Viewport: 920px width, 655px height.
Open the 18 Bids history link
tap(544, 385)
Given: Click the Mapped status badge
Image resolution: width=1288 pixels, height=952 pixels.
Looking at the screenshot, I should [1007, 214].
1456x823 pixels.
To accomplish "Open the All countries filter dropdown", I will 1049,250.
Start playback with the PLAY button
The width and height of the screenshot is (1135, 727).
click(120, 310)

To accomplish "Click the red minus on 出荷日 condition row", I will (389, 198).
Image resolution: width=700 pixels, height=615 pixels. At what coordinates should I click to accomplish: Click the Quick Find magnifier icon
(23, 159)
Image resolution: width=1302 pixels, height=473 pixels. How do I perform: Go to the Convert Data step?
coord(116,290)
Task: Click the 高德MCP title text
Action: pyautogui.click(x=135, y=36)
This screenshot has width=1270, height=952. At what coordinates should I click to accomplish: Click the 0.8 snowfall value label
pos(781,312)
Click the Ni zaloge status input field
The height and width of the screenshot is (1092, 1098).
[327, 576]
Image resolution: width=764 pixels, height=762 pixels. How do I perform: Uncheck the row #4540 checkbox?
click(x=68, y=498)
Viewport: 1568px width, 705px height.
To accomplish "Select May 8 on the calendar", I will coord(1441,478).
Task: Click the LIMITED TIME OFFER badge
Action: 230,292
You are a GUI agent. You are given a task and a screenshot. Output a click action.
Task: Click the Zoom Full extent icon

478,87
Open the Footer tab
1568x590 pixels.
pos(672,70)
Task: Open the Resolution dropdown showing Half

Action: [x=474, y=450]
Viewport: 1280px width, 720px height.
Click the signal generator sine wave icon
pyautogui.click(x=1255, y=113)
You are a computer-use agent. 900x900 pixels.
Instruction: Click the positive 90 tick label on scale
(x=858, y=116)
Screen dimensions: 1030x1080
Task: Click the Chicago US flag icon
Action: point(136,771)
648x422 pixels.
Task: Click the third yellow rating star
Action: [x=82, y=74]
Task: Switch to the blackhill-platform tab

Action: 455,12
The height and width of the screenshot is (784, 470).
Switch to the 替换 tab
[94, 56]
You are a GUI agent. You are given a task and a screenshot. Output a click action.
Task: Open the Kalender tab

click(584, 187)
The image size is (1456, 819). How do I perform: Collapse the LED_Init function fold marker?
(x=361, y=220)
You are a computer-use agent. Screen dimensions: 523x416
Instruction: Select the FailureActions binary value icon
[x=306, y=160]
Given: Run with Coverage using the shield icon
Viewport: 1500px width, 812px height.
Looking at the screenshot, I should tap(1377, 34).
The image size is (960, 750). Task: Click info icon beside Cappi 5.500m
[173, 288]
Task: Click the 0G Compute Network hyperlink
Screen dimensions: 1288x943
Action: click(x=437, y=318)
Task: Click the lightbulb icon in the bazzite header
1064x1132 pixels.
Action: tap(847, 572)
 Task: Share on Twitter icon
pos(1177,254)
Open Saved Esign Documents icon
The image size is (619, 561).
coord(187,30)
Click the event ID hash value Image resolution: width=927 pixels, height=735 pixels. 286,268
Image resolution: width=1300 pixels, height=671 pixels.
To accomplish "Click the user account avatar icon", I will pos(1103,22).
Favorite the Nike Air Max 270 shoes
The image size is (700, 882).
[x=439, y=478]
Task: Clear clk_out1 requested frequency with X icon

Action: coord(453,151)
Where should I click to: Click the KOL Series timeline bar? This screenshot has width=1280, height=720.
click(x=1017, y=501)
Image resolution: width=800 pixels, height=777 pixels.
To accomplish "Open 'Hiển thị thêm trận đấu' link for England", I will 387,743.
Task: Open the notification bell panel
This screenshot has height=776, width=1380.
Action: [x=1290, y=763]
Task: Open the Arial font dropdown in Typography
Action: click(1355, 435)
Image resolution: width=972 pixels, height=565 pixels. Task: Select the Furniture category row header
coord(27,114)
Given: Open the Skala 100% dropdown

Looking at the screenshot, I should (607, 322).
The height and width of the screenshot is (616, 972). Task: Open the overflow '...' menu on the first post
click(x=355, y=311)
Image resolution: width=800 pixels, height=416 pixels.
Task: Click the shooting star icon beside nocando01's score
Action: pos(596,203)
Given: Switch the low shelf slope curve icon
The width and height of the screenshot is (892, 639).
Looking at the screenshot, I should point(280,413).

########################################

Short problem: Give all of the lines above again, word for word.

Result below:
Viewport: 920px width, 655px height.
Open the 18 Bids history link
tap(544, 385)
Given: Click the Mapped status badge
Image resolution: width=1288 pixels, height=952 pixels.
Looking at the screenshot, I should [1007, 214].
1456x823 pixels.
To accomplish "Open the All countries filter dropdown", I will 1049,250.
Start playback with the PLAY button
The width and height of the screenshot is (1135, 727).
click(120, 310)

To accomplish "Click the red minus on 出荷日 condition row", I will (389, 198).
Image resolution: width=700 pixels, height=615 pixels. At what coordinates should I click to accomplish: Click the Quick Find magnifier icon
(23, 159)
Image resolution: width=1302 pixels, height=473 pixels. How do I perform: Go to the Convert Data step?
coord(116,290)
Task: Click the 高德MCP title text
Action: pyautogui.click(x=135, y=36)
This screenshot has width=1270, height=952. At what coordinates should I click to accomplish: Click the 0.8 snowfall value label
pos(781,312)
Click the Ni zaloge status input field
The height and width of the screenshot is (1092, 1098).
[327, 576]
Image resolution: width=764 pixels, height=762 pixels. How do I perform: Uncheck the row #4540 checkbox?
click(x=68, y=498)
Viewport: 1568px width, 705px height.
To accomplish "Select May 8 on the calendar", I will coord(1441,478).
Task: Click the LIMITED TIME OFFER badge
Action: 230,292
You are a GUI agent. You are given a task and a screenshot. Output a click action.
Task: Click the Zoom Full extent icon

478,87
Open the Footer tab
1568x590 pixels.
pos(672,70)
Task: Open the Resolution dropdown showing Half

Action: [x=474, y=450]
Viewport: 1280px width, 720px height.
Click the signal generator sine wave icon
pyautogui.click(x=1255, y=113)
You are a computer-use agent. 900x900 pixels.
Instruction: Click the positive 90 tick label on scale
(x=858, y=116)
Screen dimensions: 1030x1080
Task: Click the Chicago US flag icon
Action: point(136,771)
648x422 pixels.
Task: Click the third yellow rating star
Action: [x=82, y=74]
Task: Switch to the blackhill-platform tab

Action: 455,12
The height and width of the screenshot is (784, 470).
Switch to the 替换 tab
[94, 56]
You are a GUI agent. You are given a task and a screenshot. Output a click action.
Task: Open the Kalender tab

click(584, 187)
The image size is (1456, 819). How do I perform: Collapse the LED_Init function fold marker?
(x=361, y=220)
You are a computer-use agent. Screen dimensions: 523x416
Instruction: Select the FailureActions binary value icon
[x=306, y=160]
Given: Run with Coverage using the shield icon
Viewport: 1500px width, 812px height.
Looking at the screenshot, I should tap(1377, 34).
The image size is (960, 750). Task: Click info icon beside Cappi 5.500m
[173, 288]
Task: Click the 0G Compute Network hyperlink
Screen dimensions: 1288x943
Action: click(x=437, y=318)
Task: Click the lightbulb icon in the bazzite header
1064x1132 pixels.
Action: tap(847, 572)
 Task: Share on Twitter icon
pos(1177,254)
Open Saved Esign Documents icon
The image size is (619, 561).
coord(187,30)
Click the event ID hash value Image resolution: width=927 pixels, height=735 pixels. 286,268
Image resolution: width=1300 pixels, height=671 pixels.
To accomplish "Click the user account avatar icon", I will pos(1103,22).
Favorite the Nike Air Max 270 shoes
The image size is (700, 882).
[x=439, y=478]
Task: Clear clk_out1 requested frequency with X icon

Action: coord(453,151)
Where should I click to: Click the KOL Series timeline bar? This screenshot has width=1280, height=720.
click(x=1017, y=501)
Image resolution: width=800 pixels, height=777 pixels.
To accomplish "Open 'Hiển thị thêm trận đấu' link for England", I will 387,743.
Task: Open the notification bell panel
This screenshot has height=776, width=1380.
Action: [x=1290, y=763]
Task: Open the Arial font dropdown in Typography
Action: click(1355, 435)
Image resolution: width=972 pixels, height=565 pixels. Task: Select the Furniture category row header
coord(27,114)
Given: Open the Skala 100% dropdown

Looking at the screenshot, I should (607, 322).
The height and width of the screenshot is (616, 972). Task: Open the overflow '...' menu on the first post
click(x=355, y=311)
Image resolution: width=800 pixels, height=416 pixels.
Task: Click the shooting star icon beside nocando01's score
Action: pos(596,203)
Given: Switch the low shelf slope curve icon
The width and height of the screenshot is (892, 639).
Looking at the screenshot, I should point(280,413).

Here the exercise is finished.